*Exercise instructions:* Look through the lines below, find those with the word "computer", and copy them.

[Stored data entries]
═══

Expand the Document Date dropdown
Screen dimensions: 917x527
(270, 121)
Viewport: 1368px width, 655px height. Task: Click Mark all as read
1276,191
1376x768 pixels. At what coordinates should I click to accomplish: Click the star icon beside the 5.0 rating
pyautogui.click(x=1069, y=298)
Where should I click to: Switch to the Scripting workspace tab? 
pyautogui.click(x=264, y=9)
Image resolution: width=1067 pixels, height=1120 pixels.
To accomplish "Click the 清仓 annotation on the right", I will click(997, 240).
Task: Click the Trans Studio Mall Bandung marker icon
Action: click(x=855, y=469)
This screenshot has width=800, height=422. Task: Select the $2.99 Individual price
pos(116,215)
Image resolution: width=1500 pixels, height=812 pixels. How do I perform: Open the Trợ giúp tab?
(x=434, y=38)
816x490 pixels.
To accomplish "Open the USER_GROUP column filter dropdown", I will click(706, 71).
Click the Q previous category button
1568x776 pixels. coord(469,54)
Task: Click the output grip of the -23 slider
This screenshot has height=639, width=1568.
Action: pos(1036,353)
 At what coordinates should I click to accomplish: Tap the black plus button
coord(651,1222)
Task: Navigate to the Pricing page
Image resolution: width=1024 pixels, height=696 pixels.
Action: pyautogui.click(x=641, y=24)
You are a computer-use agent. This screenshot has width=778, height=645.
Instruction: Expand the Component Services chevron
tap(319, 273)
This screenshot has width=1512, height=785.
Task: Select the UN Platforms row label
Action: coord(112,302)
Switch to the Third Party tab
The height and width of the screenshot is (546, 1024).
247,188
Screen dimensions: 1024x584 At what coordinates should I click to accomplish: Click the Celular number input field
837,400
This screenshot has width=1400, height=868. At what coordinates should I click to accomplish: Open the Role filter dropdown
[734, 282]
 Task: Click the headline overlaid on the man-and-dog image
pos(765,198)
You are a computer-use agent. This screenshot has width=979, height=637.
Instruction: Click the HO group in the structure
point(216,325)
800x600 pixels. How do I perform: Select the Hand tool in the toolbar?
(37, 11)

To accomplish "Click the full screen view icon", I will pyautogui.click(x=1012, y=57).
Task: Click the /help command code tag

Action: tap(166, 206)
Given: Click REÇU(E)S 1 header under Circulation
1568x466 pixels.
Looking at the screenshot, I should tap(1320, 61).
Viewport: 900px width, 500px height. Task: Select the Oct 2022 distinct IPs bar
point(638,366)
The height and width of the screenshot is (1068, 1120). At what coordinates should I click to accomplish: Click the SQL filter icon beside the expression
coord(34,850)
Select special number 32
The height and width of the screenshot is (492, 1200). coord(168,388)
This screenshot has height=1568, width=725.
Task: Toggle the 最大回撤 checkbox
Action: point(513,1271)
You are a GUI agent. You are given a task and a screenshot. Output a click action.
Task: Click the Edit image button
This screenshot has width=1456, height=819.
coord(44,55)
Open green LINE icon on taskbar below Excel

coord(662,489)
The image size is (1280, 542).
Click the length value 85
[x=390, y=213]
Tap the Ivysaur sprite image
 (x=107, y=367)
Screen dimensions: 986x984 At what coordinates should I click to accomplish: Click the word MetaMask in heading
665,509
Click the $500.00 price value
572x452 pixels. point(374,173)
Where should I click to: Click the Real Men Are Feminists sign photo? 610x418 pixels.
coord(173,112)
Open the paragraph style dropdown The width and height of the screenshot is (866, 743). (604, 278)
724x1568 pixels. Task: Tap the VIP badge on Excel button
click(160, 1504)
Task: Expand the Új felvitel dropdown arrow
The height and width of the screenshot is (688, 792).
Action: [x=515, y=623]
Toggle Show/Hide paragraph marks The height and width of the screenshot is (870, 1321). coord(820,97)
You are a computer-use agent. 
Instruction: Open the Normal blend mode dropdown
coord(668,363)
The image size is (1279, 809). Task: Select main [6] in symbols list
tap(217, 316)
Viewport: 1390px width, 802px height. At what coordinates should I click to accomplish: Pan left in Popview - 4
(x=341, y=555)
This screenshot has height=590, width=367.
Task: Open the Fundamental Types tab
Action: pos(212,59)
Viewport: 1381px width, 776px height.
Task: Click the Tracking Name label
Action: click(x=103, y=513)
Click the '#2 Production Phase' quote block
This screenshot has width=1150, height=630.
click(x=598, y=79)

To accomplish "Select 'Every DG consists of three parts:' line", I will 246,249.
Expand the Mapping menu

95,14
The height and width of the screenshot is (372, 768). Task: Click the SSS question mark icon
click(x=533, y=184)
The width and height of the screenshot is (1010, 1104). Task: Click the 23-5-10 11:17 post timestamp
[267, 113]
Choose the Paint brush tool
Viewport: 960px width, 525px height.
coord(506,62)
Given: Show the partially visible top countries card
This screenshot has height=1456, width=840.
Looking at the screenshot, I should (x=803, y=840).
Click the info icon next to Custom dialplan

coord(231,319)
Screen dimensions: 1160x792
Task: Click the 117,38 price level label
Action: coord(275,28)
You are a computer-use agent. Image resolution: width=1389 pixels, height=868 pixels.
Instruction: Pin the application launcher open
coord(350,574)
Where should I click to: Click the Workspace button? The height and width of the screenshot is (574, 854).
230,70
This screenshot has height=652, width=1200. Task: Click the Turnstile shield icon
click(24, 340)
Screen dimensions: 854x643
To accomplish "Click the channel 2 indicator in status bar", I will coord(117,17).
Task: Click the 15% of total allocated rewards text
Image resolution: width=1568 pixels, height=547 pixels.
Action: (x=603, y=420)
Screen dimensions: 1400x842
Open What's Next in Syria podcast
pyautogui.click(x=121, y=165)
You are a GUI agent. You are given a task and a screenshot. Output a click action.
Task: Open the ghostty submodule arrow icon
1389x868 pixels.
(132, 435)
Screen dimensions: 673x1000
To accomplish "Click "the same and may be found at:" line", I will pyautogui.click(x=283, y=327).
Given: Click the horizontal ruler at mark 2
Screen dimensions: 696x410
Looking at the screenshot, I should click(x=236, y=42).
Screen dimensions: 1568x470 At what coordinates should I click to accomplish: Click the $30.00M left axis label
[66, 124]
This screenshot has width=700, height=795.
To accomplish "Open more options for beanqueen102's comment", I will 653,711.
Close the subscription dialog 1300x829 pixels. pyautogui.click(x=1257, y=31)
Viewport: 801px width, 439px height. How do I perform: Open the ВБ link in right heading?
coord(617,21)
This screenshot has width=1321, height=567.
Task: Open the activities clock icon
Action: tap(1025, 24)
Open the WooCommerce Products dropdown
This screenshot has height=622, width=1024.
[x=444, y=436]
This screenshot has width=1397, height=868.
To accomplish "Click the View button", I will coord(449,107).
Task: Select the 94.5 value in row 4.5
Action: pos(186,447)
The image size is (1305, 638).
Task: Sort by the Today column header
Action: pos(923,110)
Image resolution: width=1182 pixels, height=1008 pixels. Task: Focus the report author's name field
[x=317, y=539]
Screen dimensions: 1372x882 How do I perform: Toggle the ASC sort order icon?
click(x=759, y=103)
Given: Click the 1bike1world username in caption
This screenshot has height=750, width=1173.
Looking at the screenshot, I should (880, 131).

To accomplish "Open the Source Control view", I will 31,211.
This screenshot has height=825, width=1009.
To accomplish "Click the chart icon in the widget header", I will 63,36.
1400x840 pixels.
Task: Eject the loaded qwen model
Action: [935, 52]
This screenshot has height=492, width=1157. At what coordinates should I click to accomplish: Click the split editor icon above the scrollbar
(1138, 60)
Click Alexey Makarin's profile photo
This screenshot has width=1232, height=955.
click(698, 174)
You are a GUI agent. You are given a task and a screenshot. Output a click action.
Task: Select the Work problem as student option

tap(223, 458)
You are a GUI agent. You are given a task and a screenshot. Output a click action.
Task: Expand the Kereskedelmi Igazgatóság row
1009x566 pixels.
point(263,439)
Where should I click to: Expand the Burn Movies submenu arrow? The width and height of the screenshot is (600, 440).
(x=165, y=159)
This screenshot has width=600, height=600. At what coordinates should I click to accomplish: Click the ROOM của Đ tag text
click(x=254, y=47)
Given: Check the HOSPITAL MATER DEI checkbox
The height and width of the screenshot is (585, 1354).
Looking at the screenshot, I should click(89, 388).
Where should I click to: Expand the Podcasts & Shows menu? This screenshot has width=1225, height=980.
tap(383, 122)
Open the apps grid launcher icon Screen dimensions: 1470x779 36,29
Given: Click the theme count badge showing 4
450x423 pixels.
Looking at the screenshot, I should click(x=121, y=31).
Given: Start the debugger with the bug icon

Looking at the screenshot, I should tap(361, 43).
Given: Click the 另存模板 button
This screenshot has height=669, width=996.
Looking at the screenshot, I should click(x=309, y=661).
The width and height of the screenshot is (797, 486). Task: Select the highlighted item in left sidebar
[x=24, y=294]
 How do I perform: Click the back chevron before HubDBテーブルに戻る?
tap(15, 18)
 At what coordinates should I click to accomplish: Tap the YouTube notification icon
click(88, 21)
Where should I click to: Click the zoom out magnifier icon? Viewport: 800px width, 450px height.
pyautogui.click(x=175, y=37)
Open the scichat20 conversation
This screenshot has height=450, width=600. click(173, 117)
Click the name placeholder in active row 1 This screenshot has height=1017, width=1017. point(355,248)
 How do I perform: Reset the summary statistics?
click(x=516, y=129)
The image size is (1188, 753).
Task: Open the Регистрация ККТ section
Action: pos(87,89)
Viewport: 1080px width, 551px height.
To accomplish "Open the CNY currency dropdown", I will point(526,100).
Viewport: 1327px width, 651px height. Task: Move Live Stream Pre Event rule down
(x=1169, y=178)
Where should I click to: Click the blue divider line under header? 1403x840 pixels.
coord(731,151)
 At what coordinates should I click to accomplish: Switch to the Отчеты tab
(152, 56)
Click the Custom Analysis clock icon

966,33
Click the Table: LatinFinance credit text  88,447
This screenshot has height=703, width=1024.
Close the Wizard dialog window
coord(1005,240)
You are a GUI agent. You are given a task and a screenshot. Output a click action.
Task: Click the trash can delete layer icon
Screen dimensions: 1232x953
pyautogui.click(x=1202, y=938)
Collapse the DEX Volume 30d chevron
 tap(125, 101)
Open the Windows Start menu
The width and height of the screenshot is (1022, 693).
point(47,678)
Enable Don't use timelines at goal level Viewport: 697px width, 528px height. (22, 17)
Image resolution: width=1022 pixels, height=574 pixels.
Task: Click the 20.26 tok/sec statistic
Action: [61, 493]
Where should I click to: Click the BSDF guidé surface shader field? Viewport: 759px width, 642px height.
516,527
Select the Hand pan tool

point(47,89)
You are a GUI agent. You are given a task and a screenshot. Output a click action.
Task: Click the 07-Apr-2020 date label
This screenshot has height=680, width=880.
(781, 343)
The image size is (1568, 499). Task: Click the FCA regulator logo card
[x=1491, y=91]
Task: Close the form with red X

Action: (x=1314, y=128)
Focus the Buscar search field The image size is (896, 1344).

═══

*Finished exercise:*
You are a computer-use agent. This screenshot has width=778, height=645.
You are a computer-use agent. This screenshot has width=979, height=637.
You are a computer-use agent. 
You are a computer-use agent. Image resolution: width=1389 pixels, height=868 pixels.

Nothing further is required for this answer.